The transformation of the Second Doctor into an Androgum is meant to be fun (I think). Instead, I find it repugnant, ill-considered and grossly disrespectful to Patrick Troughton, who's barely been allowed to reprise his Doctor properly at all. He was the Doctor for about 10 minutes in part 1, was tied to a trolley for all of part 2, and is now playing an Androgum.

"Capercaillies in brandy sauce!" are the mutated Doctor's first words. "With a stuffing of black pudding made of live pigs' blood, herbs and pepper. And the breasts of the birds should be slit and studded with truffles." I find all of this utterly distasteful, tarnishing the memory and legacy of a great Doctor and a treasured programme. Soon Troughton and Stratton are waddling through the Spanish countryside dreaming of all manner of culinary delights ("Pate du foie gras de Strasbourg en croute... or a serving of Belon oysters. A slight salad with artichoke hearts and country ham"), until they spy a passing truck which can get them to Seville much faster. Shockeye clubs the handsome driver (to death, it seems) and they make off in the truck, leaving the pursuant Sixth Doctor, Peri and Jamie behind. Disappointingly, not one of them bothers to go over to the driver's prone body to see if he's still alive, they just assume he's dead. "I can't believe that was my Doctor just standing there and letting a man get killed," says Jamie, as he stands there and watches a man die.

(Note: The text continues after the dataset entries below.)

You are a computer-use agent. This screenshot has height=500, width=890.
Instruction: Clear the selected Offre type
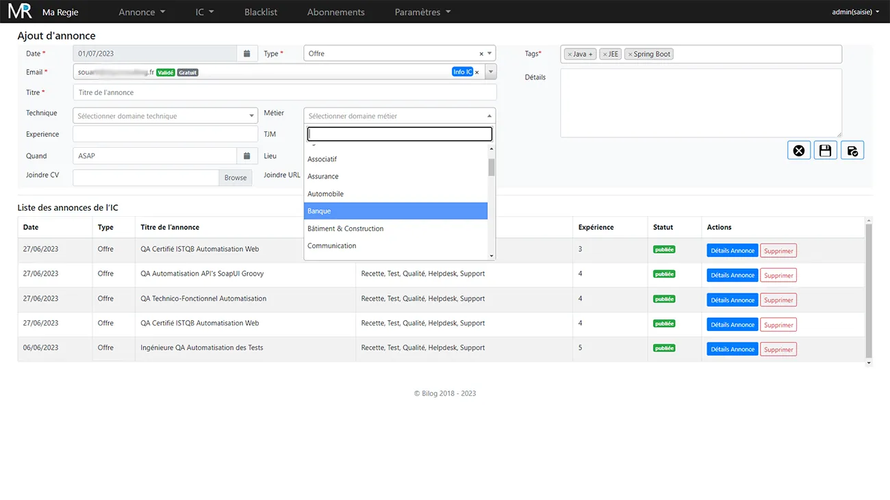(481, 54)
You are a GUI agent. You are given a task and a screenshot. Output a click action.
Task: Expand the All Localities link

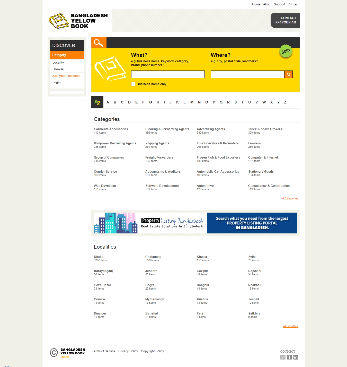coord(290,326)
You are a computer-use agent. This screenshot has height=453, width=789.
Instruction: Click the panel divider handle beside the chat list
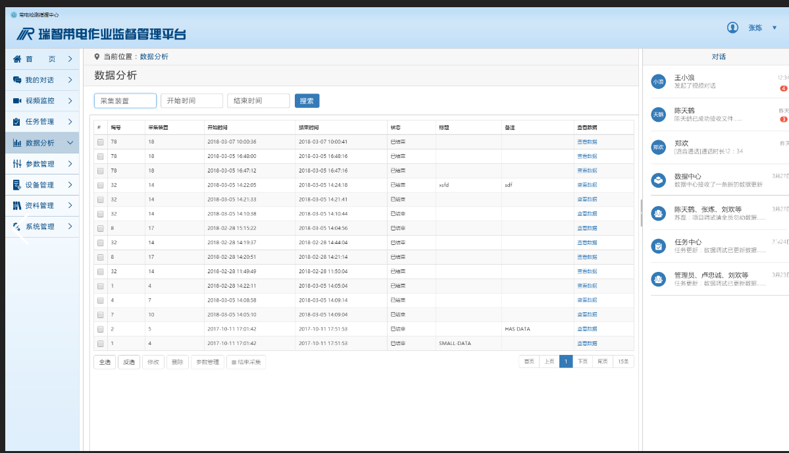[x=641, y=213]
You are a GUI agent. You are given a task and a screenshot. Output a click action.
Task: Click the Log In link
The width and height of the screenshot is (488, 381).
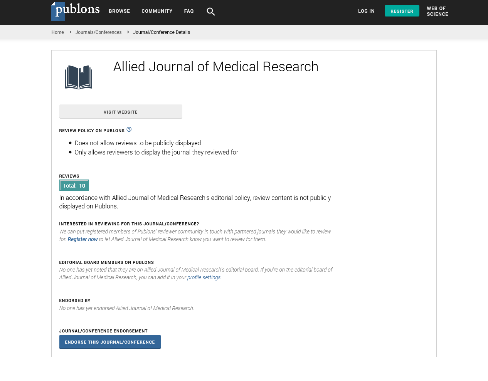coord(366,11)
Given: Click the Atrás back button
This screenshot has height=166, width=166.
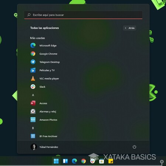Looking at the screenshot, I should (129, 28).
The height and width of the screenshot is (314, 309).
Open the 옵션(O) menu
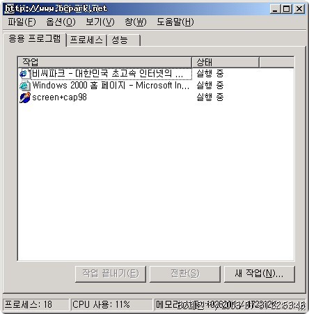pos(61,22)
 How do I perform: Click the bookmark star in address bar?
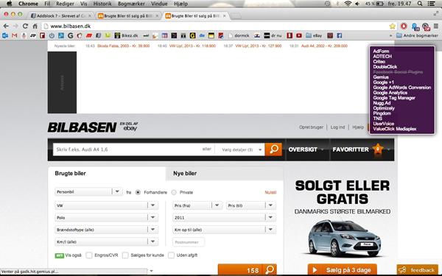pos(392,26)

The episode spirals into a bland travelogue which becomes less and less to do with the plot, and more to do with showing off that Doctor Who went to film in Seville. There are endless scenes of Baker, Bryant and Hines running along curiously empty streets, occasionally stopping to admire the culinary possibilities of a stray cat, while Jacqueline Pearce and Laurence Payne hop on a horse and carriage and go sightseeing. I remember City of Death fell into a similar trap, giving us far too much "look, this is Paris" and not enough "look, Doctor Who is fighting evil in Paris".

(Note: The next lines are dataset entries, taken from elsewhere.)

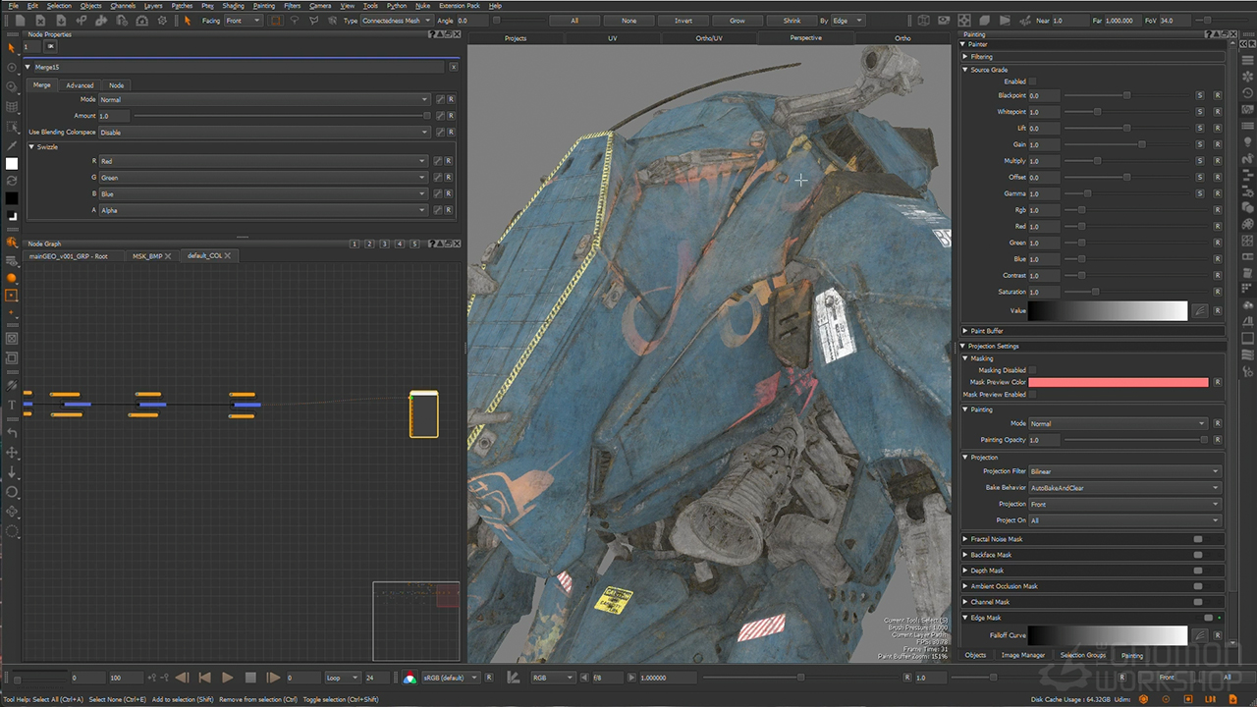Click the RGB color management icon
Image resolution: width=1257 pixels, height=707 pixels.
[x=410, y=678]
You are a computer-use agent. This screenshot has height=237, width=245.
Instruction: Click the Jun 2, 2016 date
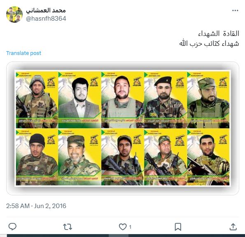pyautogui.click(x=50, y=206)
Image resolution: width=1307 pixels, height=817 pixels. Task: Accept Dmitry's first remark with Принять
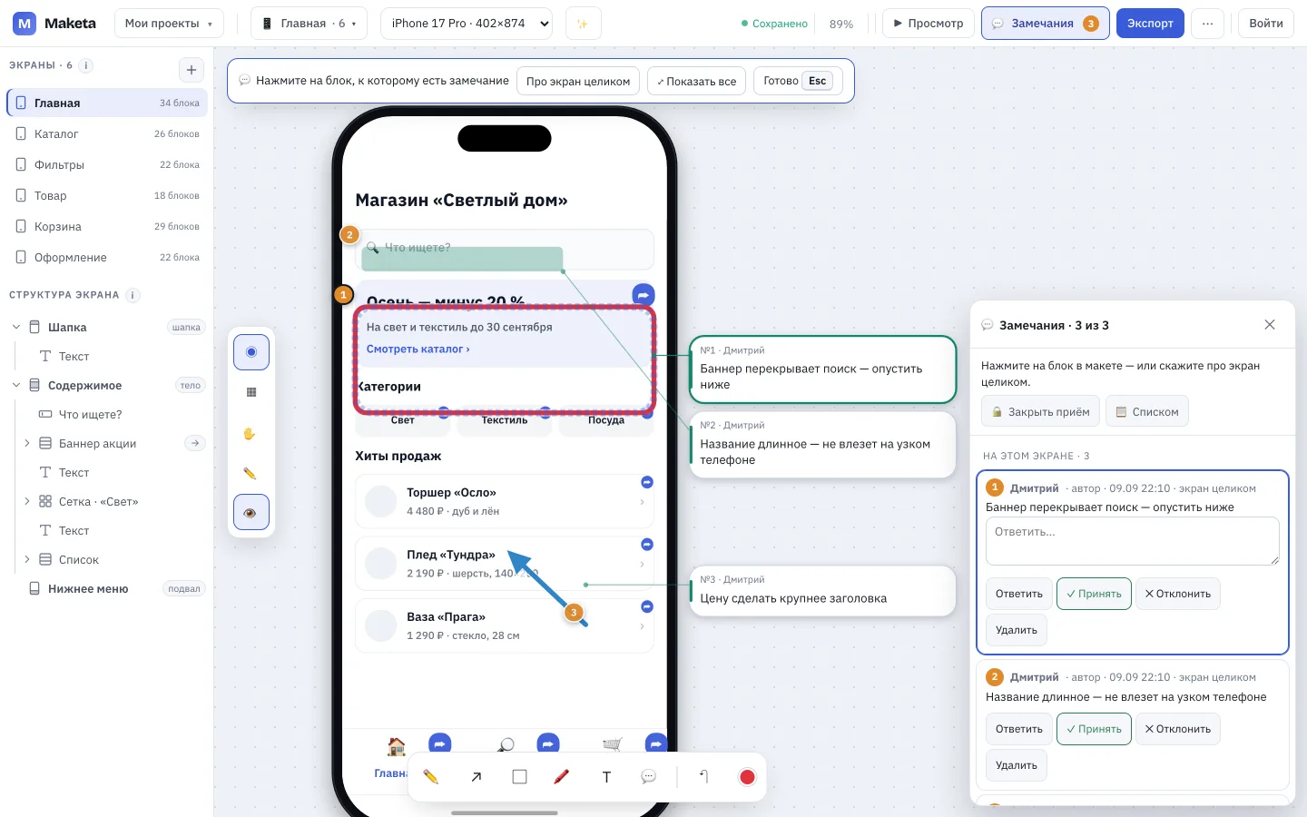1094,594
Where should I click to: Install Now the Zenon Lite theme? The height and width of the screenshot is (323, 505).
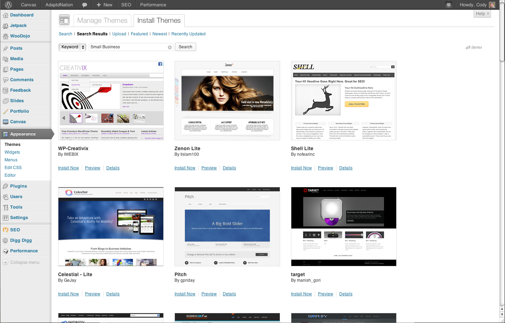point(185,168)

When Shockeye and the Second Doctor decide to dine at Las Cadenas, the restaurant Oscar Botcherby is looking after for a friend, things get even sillier. The hungry gourmands devour so much food that they rack up a bill of 81,600 pesetas ("a gargantuan repast"), which Shockeye tries to pay for with a 20 narg note. When Oscar declines the alien currency, Shockeye resorts to violence, and stabs him in the chest. The death of Oscar Botcherby is completely unnecessary, and shocking. Maybe it's meant to be (and should be), but it serves no narrative purpose, and kills off the best character in the story for no discernible reason.

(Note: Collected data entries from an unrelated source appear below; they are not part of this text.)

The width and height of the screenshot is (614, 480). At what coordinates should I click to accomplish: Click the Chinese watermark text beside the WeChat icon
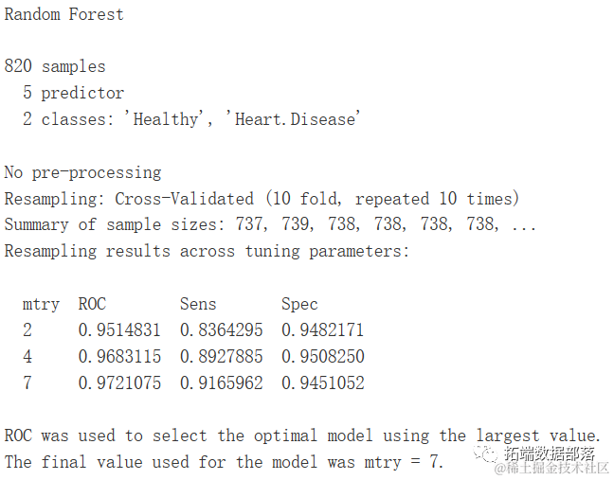pyautogui.click(x=549, y=453)
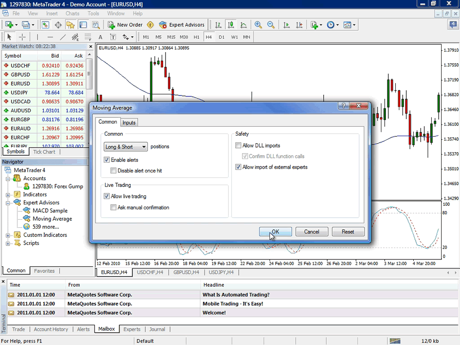The width and height of the screenshot is (460, 345).
Task: Switch chart to candlesticks icon
Action: click(x=231, y=25)
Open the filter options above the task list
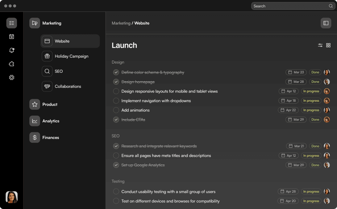Viewport: 337px width, 209px height. point(320,45)
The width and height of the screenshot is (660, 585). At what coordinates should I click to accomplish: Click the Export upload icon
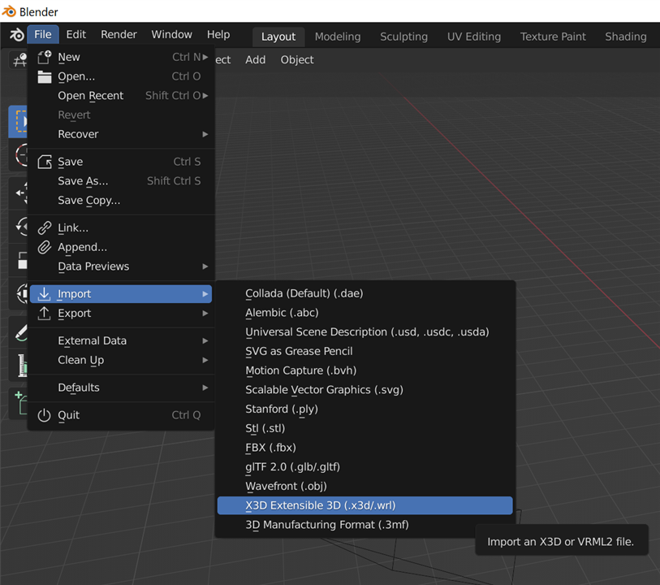(x=45, y=314)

Unfortunately, Oscar's death is a bittersweet mix of pathos and bathos. Holmes tries to give his death scene a tenderness, but his attempt to make it moving is ruined by the fact Oscar seems almost glad to be dying, giving in too readily. "Botcherby's last curtain call" lacks the necessary tenderness because it's undercut by Oscar's essentially buffoonish demeanour. "Please take care of my beautiful moths," are his final words, but they're more comedic than emotive. All credit to Carmen Gomez for giving her all in reaction, as well as Nicola Bryant, who maintains Peri's upset in the next scene outside when she tells the Doctors to stop quarrelling. But when you see diners carrying on with their meals in the background, and realise that the Doctor and Jamie really don't give a fig about the fact their friend's just been murdered, it leaves me wondering why did any of it happen?

After reverting back to his proper self, the Second Doctor joins the Sixth in trying to stop Chessene controlling the Kartz-Reimer module. In the process they are chained up, in order to escape (and waste time), before the Sixth Doctor is pursued through the Spanish countryside by the cannibal Shockeye. It's a rehash of what happened to Peri in part 2, but the difference is the Doctor has been stabbed in the leg by Shockeye's very floppy knife, and limps for his life until he comes upon Oscar's abandoned moth-catching paraphernalia.

And this is where things get even grubbier, as the Doctor uses Oscar's cyanide to murder Shockeye. Yet again, the Sixth Doctor dispassionately ends someone's life. It might be in self-defence, but he doesn't have to kill Shockeye. What's wrong with a traditional chop to the neck to render him unconscious? What's even worse is the Doctor's parting witticism - "Your just desserts" - as well as his later quip that "he's been mothballed". These cold-hearted pay-offs are obviously influenced by James Bond (there was a similarly objectionable example in the acid bath scene in Vengeance on Varos) but have no place in Doctor Who. The Doctor should be better than this. He certainly used to be.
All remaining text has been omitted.